Your instructions: Across the listing below, work out how many lines include the word "computer". Give the number alone.

Exercise material:
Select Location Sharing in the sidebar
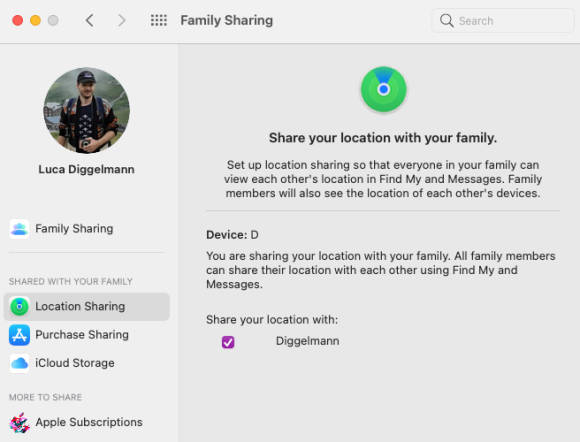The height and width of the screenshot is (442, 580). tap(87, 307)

==

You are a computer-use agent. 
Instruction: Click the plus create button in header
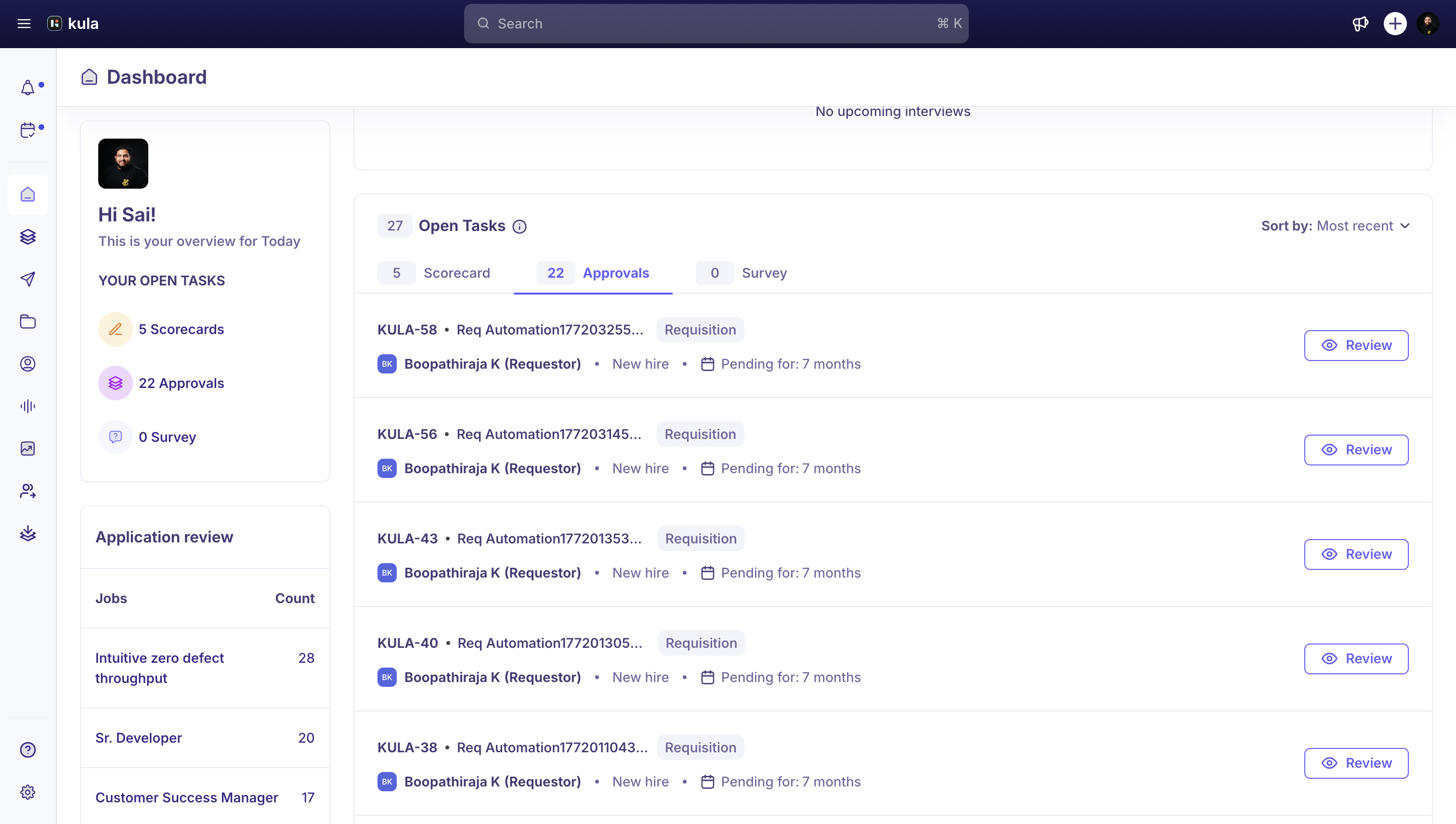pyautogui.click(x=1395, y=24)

* * *

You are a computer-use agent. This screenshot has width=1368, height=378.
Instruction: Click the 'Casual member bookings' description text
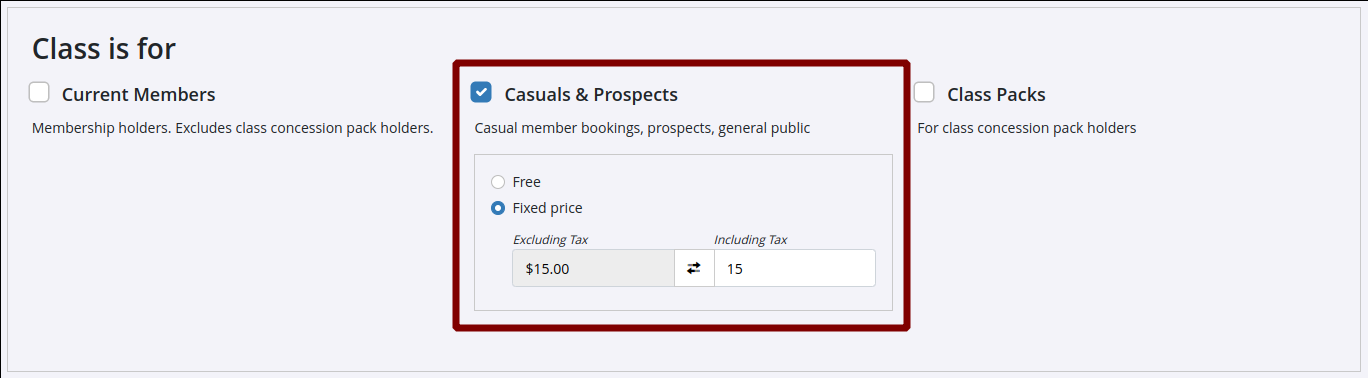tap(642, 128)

Task result: 2